Glen Andrews hopes his horse Cane Champagne win the Ulton Cup tomorrow.
Glen Andrews hopes his horse Cane Champagne win the Ulton Cup tomorrow.

Champagne sparkles in comeback

A CHANCE taken on a skinny, shaggy thoroughbred grazing in a paddock near Taree is beginning to reap dividends for Bundaberg trainer Glenn Andrews.

Andrews will put seven-year-old gelding Cane Champagne through its paces in the $4000 Ulton Cup tomorrow after finishing second at Thangool — its first start for its new trainer last week.

With a glossy sheen and rippling muscle, Cane Champagne is a far cry from the horse which greeted Andrews upon purchase three months ago.

“It's taken a lot of work on my part, but he's come a long way,” Andrews said.

“I've put a lot of time into him but I think it will prove to be time well spent.”

The brown beauty had been retired from the race track – and put out to pasture on a property on the North Coast of New South Wales.

A nine-centimetre long coat draped from Cane Champagne's frame and its ribs stuck out a little too prominently, but there was something about the horse that made the decision easy for Andrews.

“He didn't look real flash, he didn't look real good at all too be honest,” Andrews said.

“But he was solid and he's temperament really shone through.”

The Class 5 horse performed well for its former trainer Stuart Phegan with five wins, three seconds and two thirds from 32 starts – and earning more than $38,000

Cane Champagne will step up a grade in the Ulton Cup, but it is a challenge Andrews believes the horse is ready for.

“It will be hard race for him, he's backing up in a week and he's facing open Cup horses,” he said.

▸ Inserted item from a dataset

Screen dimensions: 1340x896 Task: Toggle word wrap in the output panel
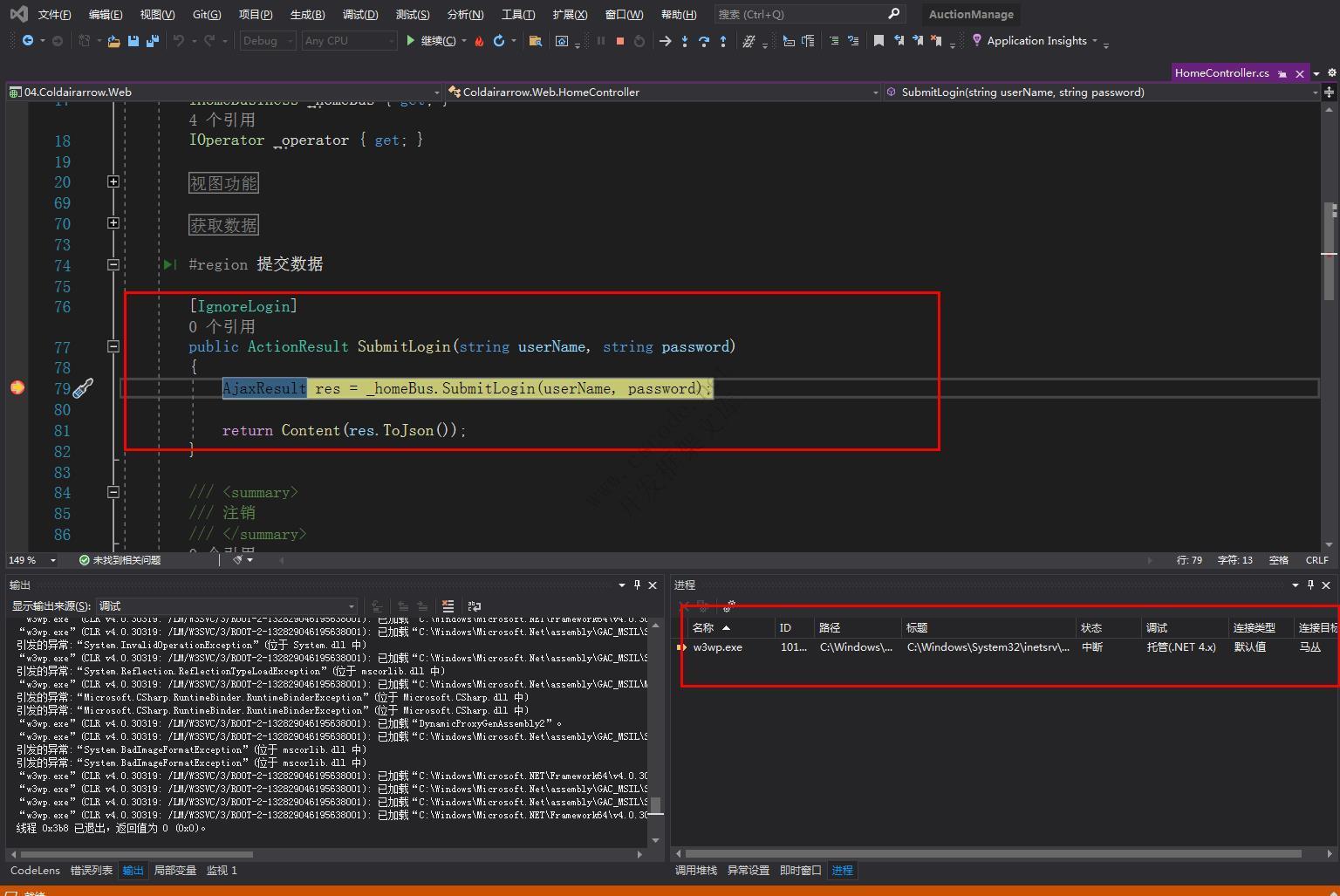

“He's up to it though, he's eating hard, he's working well and he's doing everything right.”

Cane Champagne will face stiff competition from favourite Through The Waves who has recorded a win and a second at Gympie and a fifth on the Sunshine Coast in recent starts.

The Ulton Cup will be shorter than the long-distance specialist prefers, but Andrews said his galloper was versatility.

“I don't think it will worry him too much,” he said.

“He'll be out there giving it his very best, that I can be sure of.”